After that, she told me that she'd never seen questionnaire scores as high as mine on the "attitude towards sexual orientation" part of the questionnaire in the four years they'd been giving it. From this she deduced that I wasn't in touch at all with my feelings on the matter and that I had only given the "politically correct" answers, because there's naturally no way in hell that I could possibly be that comfortable with my own sexuality and be that open with people (even though I had circled several responses in the questionnaire to indicate that I wasn't open about it with my parents).
She told me that the "fun" me wasn't real, that I was an "entertainer" and that no one really knew the real me, and that I would never have a meaningful relationship with anyone because of this (unless I changed, of course). She concluded that I obviously had a fear of intimacy (because I've never had a sexual relationship with a woman, I assume).
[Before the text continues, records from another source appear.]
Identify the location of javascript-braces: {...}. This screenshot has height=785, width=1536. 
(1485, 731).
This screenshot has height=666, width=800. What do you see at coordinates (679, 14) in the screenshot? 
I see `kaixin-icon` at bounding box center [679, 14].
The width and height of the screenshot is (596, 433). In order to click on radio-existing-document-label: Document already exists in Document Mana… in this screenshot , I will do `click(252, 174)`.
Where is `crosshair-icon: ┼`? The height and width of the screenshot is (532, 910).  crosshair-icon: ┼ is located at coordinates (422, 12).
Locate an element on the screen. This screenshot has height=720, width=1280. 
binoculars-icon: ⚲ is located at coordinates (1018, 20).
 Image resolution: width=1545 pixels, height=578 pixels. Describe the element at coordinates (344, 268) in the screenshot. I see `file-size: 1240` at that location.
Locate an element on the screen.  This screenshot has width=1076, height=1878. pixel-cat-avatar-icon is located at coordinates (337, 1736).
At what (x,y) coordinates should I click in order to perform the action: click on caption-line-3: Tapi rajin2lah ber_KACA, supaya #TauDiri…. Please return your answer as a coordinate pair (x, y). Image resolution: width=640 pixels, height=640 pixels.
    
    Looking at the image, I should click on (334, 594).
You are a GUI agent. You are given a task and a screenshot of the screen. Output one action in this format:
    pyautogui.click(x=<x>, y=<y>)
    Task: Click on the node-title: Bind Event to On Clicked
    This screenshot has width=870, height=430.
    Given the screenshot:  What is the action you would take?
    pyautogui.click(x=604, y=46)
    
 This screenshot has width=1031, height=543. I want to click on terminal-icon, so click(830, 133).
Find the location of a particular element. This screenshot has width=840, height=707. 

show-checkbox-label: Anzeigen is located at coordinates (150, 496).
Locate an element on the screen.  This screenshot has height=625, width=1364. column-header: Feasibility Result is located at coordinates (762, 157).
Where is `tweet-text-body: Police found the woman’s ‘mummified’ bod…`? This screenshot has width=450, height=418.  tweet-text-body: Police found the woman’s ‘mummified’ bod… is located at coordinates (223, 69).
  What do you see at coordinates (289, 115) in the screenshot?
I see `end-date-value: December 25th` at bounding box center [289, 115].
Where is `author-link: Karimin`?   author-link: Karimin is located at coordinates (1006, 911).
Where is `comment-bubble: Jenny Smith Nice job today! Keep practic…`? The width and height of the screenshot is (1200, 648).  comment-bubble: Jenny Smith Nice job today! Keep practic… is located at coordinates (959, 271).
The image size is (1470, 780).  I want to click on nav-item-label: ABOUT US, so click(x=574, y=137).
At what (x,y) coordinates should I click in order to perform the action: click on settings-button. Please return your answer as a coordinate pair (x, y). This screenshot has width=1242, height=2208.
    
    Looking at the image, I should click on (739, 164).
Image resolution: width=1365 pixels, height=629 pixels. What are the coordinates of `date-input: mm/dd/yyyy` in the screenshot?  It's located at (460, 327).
She also told me that I shouldn't be on medication, that my mood swings could all be cured by psychotherapy. Clearly all my hypomanic and depressive episodes are due to my intellectualising and distancing myself from my emotions. But if I learn to embrace the feelings, then all will be well with the world.
...
*sigh*
So, yeah. This is the kind of stuff that's sort of been de-bunked in the last fifteen or twenty years. I'm not averse to psychotherapy, but I don't think that bipolar can magically be cured by psychotherapy either.
Not to mention that she wants to put me in group therapy with other people who are incapable of intimacy. I'm willing to give it a shot, but I have serious doubts about this. I don't understand how listening to other people's problems is going to help out *that* much. I mean, I do learn from hearing about other people's stories, but I can do that on the internet, thank you very much. Then again, I can't afford the $70 a week that private psychotherapy would cost.
Gah.
This woman basically just invalidated the last three years of my life in one hour. Is that even possible?
no subject
Date: 2003-09-30 03:28 am (UTC)Also, there's no way someone can know you profoundly after talking to you for an hour or something.
This is not to say you shouldn't think of the fact that they might have a point somewhere there. But it's possible that there isn't one. Don't let her make you think there is.